We focused data collection on the physical characteristics, both internal and external, of the home and on geospatial context, or the distance to a variety of amenities and disamenities. We felt these factors, instead of those based on census tract, or arbitrary geographies would provide more predictive power in the model.
The model we developed had an R-squared of 0.49, indicating that the model accounted for 49% of the variation in home prices in Nashville. When used to predict, the model had a mean absolute error (MAE) of $123, 539 and a mean absolute percent error of 0.66. These values indicate that on average, the models predictions were off by about $123,539 or 66%.
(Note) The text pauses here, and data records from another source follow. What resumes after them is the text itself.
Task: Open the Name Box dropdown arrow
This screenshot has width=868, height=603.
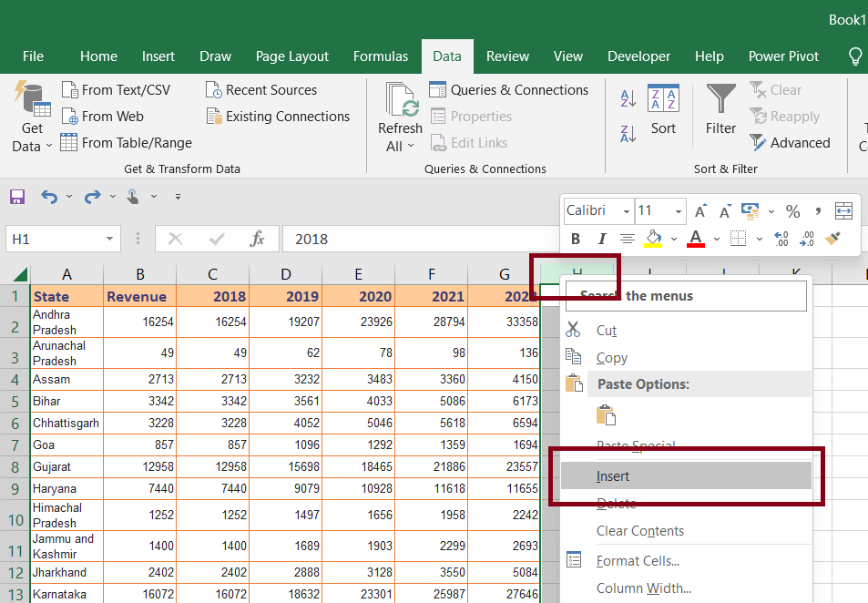Action: [x=109, y=240]
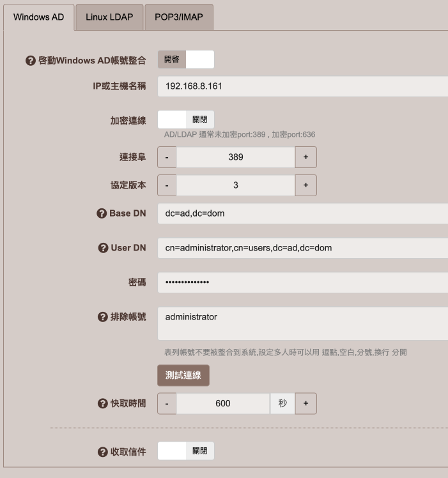Increase the 協定版本 value
Viewport: 448px width, 478px height.
point(305,185)
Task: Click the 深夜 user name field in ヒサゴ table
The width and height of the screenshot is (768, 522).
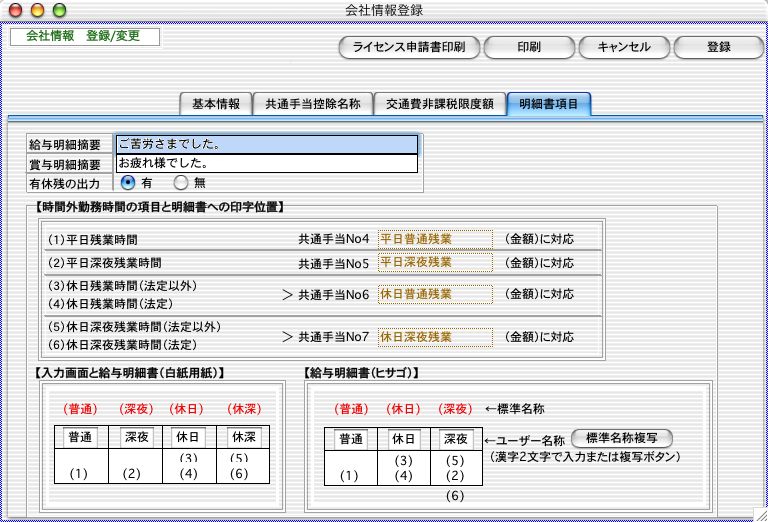Action: 457,439
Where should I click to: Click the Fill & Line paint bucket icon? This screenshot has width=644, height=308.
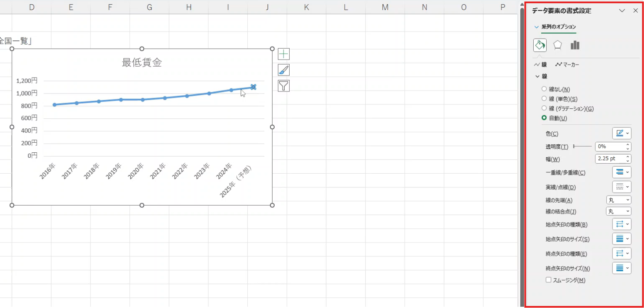(x=540, y=45)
Data Wrangling and Cleaning
The map above presents all home sales in the city from the last few years by quartile, with home prices ranging from $1,500 to upwards of $6.8 million. Notably, home sales in Nashville are largely spread throughout the southern portion of the city, with far greater densities clustered around the river and southeastern part of Nashville. As is indicated by the map, sale prices are varied throughout the city, with higher priced homes clustered in the southwestern quadrant of the city. This area, south of the river, is proximal to Vanderbilt University, the state capital, and other cultural destinations, which are all likely amenities for the area. Lower priced homes are clustered in the southeastern quadrant of the city, which is near the airport, a likely disamenity. In the northern portions of the city, above the river, prices are somewhat less clustered, with some clustering of higher prices closest to the river and downtown Nashville.
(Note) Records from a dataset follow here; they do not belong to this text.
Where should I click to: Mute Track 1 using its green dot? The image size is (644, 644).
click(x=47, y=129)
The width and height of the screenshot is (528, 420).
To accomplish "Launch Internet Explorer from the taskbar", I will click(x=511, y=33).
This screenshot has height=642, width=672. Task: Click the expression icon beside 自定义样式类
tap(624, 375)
Nashville Home Prices by Quartile
Given the variation in the price of homes in Nashville, collecting, wrangling, and cleaning the data to be included in the machine learning model was a major challenge, that required the use of a variety of sources. To develop our model, we collected data from the United States Census and American Community Survey, Open Data Nashville, and Google Earth. We pulled information on demographics, income, and commutes from the American Community Survey (2012-2016). We then took this data and created binary columns for above or below average for each variable in each census tract. Ultimately, these datasets proved to not help the predicting lower of our model and were removed. In addition, spatial data from the census, including highways and water bodies in Nashville were imported in R using the Census API. Both the highway and water datasets were used in distance variables in the final model, which calculated distance to water and distance to highways for each home sale in the dataset. These variables were created using the assumption that proximity to certain geographic and physical features would positively or negatively impact home prices.
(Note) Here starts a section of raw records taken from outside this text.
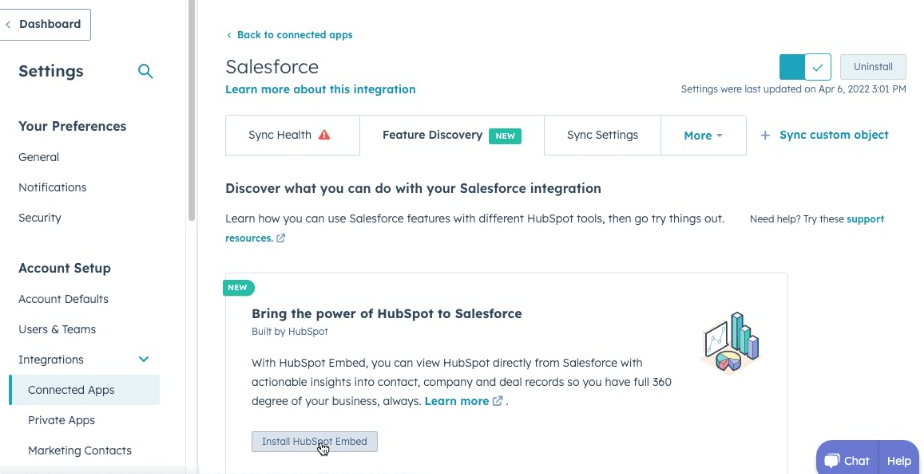Open the Chat bubble widget
This screenshot has width=924, height=474.
coord(846,461)
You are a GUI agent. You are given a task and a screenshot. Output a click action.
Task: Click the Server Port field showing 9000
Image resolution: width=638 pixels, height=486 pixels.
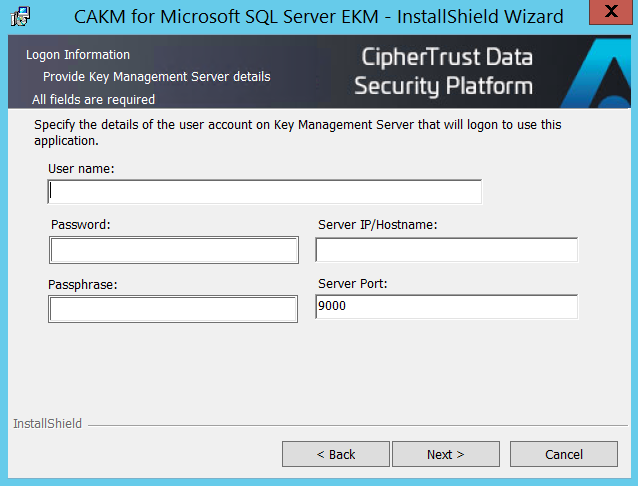click(x=446, y=307)

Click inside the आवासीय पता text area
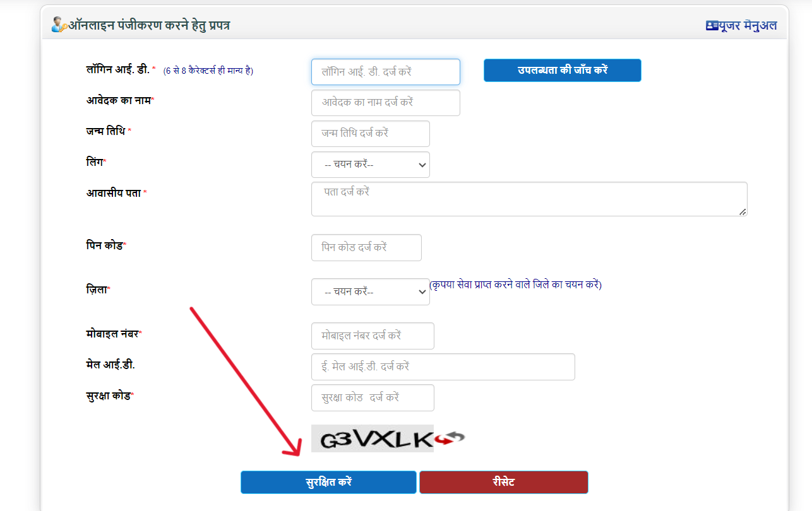pyautogui.click(x=529, y=199)
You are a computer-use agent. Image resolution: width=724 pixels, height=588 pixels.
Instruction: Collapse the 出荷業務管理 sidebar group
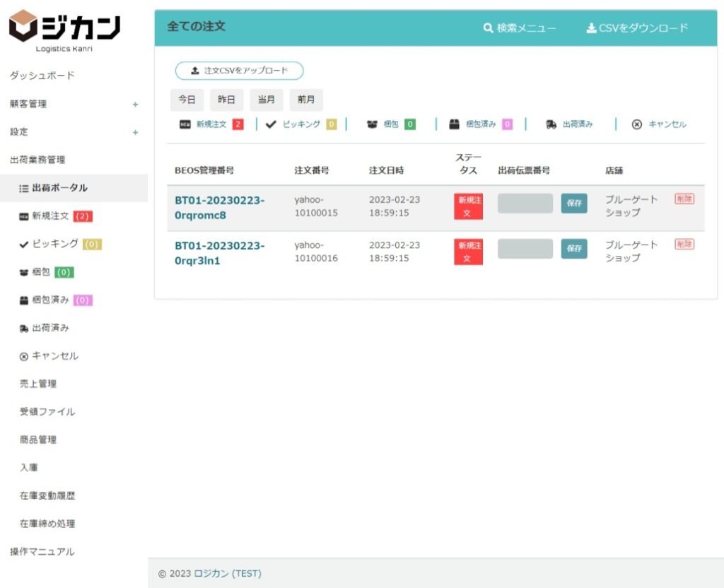click(x=37, y=160)
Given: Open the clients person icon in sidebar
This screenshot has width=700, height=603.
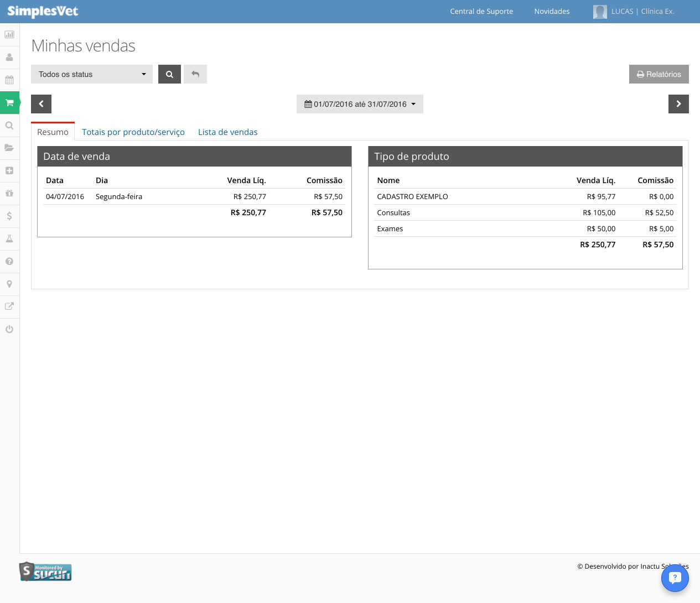Looking at the screenshot, I should pos(9,57).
Additional distance measures were created using data from Google Earth. From Google Earth, we were able to collect data on where certain cultural, historical, and political destinations in the city were located as well the locations of highly ranked public schools, Vanderbilt University, and check cashing stores. Like with the highway and water datasets, distances were calculated to the nearest destinations from each home sale. Again, these distance variables were created under the assumption that proximity to some of these places would positively impact home prices, while proximity to others would negatively do so. .
In addition to the Google Earth and Census data, data on police incidents and police calls, and park location was collected from Nashville’s open data website. These datasets included XY coordinate information, so that the data could be mapped. In ArcGIS, the individual incidents and calls were joined to Census Tracts, providing a count of incidents and calls in each tract. This provided a measure of relative density of crime across the city. Like the data from the census, these data proved to not enhance the predictive power of the model and were excluded from the final model.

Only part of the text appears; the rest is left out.